In Taihecap's growth story, you will see how a Chinese FA that started as a workshop-style firm developed the potential to become a top investment bank and a great company, with some even suggesting that this boutique bank could be the Chinese version of "3G Capital". 3G Capital, which was founded as an investment bank by three then obscure Brazilians, preaches its meritocracy governance model. In the past 50 years, the firm has educated more than 200 partners, taking different industries by storm. Juggernauts such as Anheuser-Busch, Burger King and Kraft Heinz are now in the hands of these investors who have created a mega-empire worth hundreds of billions of dollars.
For example, Lei Zhang, founder of Hillhouse Capital, once said that these abilities Taihecap acquired can be replicated through a learning organization governance model, so as to grasp the key changes at the critical time and constantly find the pulse of the new economy.
The emergence of Taihecap reflects a turning point in China's FA industry: a shift from a workshop-style operation to an organization run in a systematic approach, and a transformation from an economy based on interpersonal relationships to a learning organization and meritocracy governance structure.
It all starts with…
Middlemen are an old business. In almost every society, we can find middlemen in various forms. This role has been around for thousands of years in Chinese, Indian and Jewish cultures, with brilliant middlemen occupying prominent positions in the business world at different times in history.

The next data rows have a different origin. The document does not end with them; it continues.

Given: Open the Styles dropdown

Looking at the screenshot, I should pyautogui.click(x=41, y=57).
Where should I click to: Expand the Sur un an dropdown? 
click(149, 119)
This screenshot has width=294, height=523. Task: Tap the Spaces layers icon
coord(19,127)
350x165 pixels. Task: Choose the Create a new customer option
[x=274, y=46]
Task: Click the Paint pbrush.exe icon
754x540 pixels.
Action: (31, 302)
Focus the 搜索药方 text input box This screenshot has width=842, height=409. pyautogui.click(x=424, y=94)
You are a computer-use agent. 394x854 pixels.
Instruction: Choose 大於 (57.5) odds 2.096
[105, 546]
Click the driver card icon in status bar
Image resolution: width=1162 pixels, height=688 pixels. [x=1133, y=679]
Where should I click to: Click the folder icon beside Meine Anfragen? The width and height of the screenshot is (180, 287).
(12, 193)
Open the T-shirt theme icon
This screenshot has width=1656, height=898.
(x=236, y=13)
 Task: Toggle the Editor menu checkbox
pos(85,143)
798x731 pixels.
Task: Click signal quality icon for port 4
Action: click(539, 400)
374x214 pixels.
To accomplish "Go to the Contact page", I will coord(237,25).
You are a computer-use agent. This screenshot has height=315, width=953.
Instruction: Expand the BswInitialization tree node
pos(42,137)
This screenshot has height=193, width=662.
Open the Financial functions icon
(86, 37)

They are also often shrouded in mystery. These people are essentially "matchmaking" dealmakers, and at the same time, connections, emotions, and informational asymmetry have always been a fascinating part of the business.
According to Marina Krakovsky, an American author of the book “The Middleman Economy”, middlemen play at least six essential roles: Bridge, Certifier, Enforcer, Insulator, Concierge, and Safety Net. "They add value through different combinations of these roles, and the most successful middlemen move easily between them." This means that in real economic activities, these different roles are bound to overlap, and often do not exist in isolation. A successful middleman usually plays different roles at the same time both elegantly and skillfully.
Investment bankers are undoubtedly the top "middlemen". They are always in suits, in a hurry, and at every turn they help close deals worth hundreds of millions of dollars. If they fail, they will become utterly discredited. The fortunes of some companies will change dramatically. The companies that get funding can go on and land the other shore of the rapids of hopes and dreams, while those who fail to do so will be drowned in the torrents of Chinese startups.
Early Years and Empowerment
The rise of Taihecap was accompanied by the financing dividend of China's mobile Internet. In 2017, mid-and-early-stage companies in the tech industry raised more than 500 billion yuan, and the fundraising has maintained rapid growth in the past few years. At the same time, FAs gradually began to penetrate the market on a large scale. Even so, the penetration of FAs today is only about 20%.
In short, this is an absolute blue ocean market, and the chaos happened early on.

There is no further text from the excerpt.